Zwei bleiben allen Widrigkeiten zum Trotz, sogar über den Winter: Charles Rennie Mackintosh und seine Frau Margaret aus Glasgow. "Mac", wie er genannt wird, macht sich den Dorfbewohnern verdächtig, unter anderem weil er zu den außergewöhnlichsten Zeiten mit einem Fernglas an abgelegenen Orten unterwegs ist. Arbeitet er etwa als Spion? Thomas, der sich mit dem Ehepaar etwas angefreundet hat, fragt sich selbst, ob es sich bei Mac wohl um einen Verräter handelt, und zugleich wünscht er sich, den Fremden schützen zu können.

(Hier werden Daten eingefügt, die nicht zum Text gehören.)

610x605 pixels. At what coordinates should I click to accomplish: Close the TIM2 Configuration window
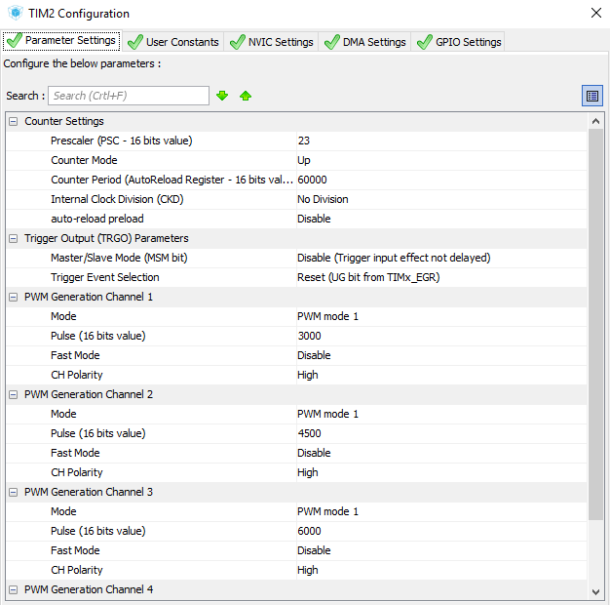click(595, 14)
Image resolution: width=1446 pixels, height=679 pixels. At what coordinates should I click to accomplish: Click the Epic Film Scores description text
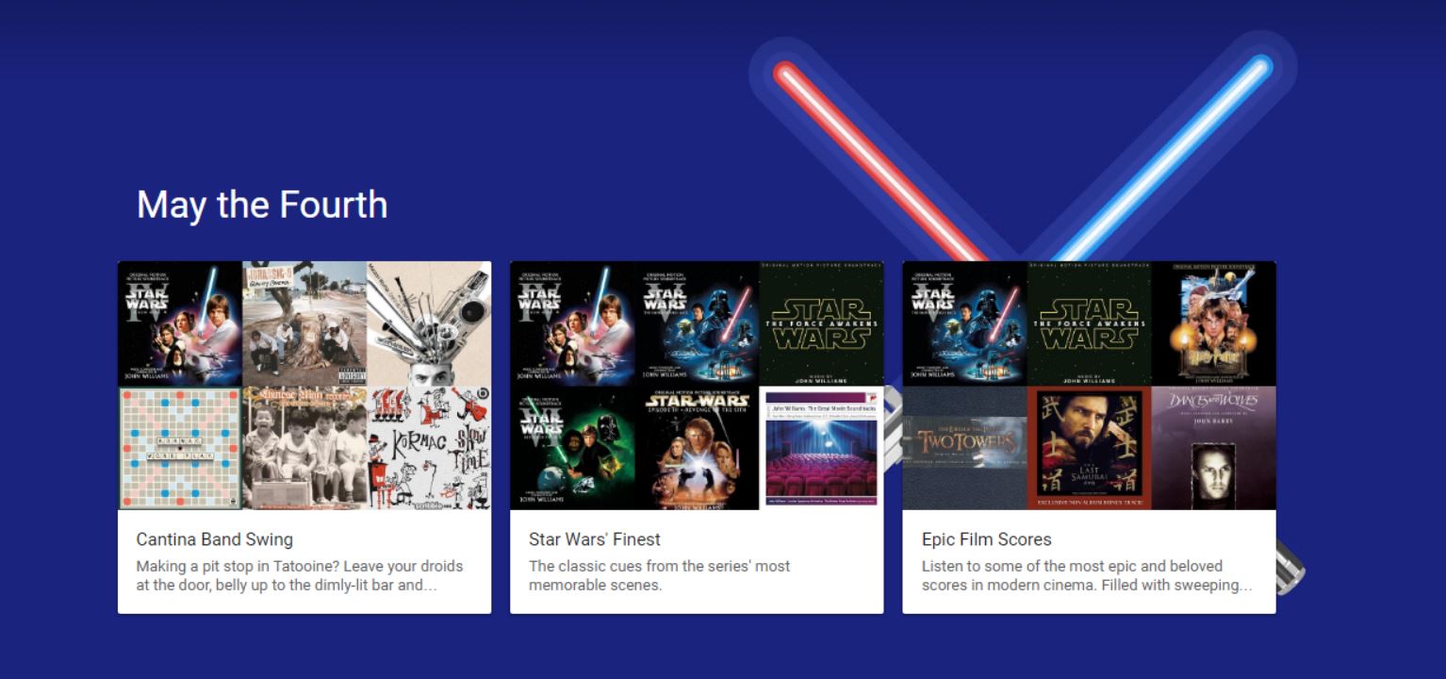pyautogui.click(x=1087, y=575)
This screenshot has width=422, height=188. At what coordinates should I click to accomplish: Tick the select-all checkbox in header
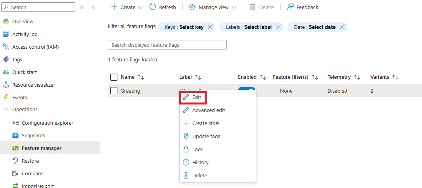(x=114, y=77)
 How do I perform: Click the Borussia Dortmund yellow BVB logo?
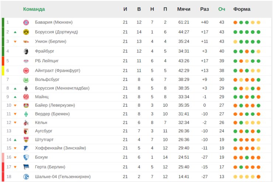(26, 32)
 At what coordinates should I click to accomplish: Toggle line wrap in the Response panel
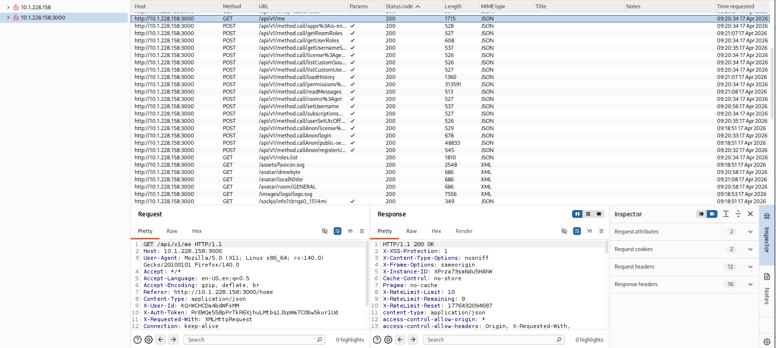click(577, 231)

Leicht hat Thomas es nie gehabt: Seinem trunksüchtigen und gewalttätigen Vater droht immer die Insolvenz, weil dessen Wirtshaus nicht recht "läuft", Thomas muss dort mit anpacken, wird auf Drängen seiner Mutter trotz der finanziellen Not zur Schule geschickt, wo er zum Verdruss des Lehrers Schiffe auf die Papierränder zeichnet. Und nebenbei gilt es, etwas Geld beim Seiler des Dorfes zu erarbeiten.
Als das Ehepaar Mackintosh im Dorf auftaucht, ändert sich Thomas' Leben grundlegend, denn diese beiden faszinieren ihn. "Mr Mac" ist gekleidet wie Sherlock Holmes, Pfeife inklusive, und sucht die Gegend ständig mit einem Fernglas ab. Um seltene Blumen zu entdecken, wie Thomas herausfindet, denn Mac arbeitet als Maler und - derzeit nicht sehr erfolgreich - als Architekt. Auch Margaret Mackintosh malt. Die Mackintoshs fördern Thomas' künstlerisches Talent und helfen mit Papier und Farben aus. Zu seiner Freude bleiben sie auch, als der Krieg ausbricht und das Leben im Dorf zunehmend beeinflusst. Doch gerade dieses Bleiben macht sie verdächtig, zumal allein schon der Gebrauch des Fernglases mittlerweile eigentlich verboten und ein Indiz für Feindkontakte ist.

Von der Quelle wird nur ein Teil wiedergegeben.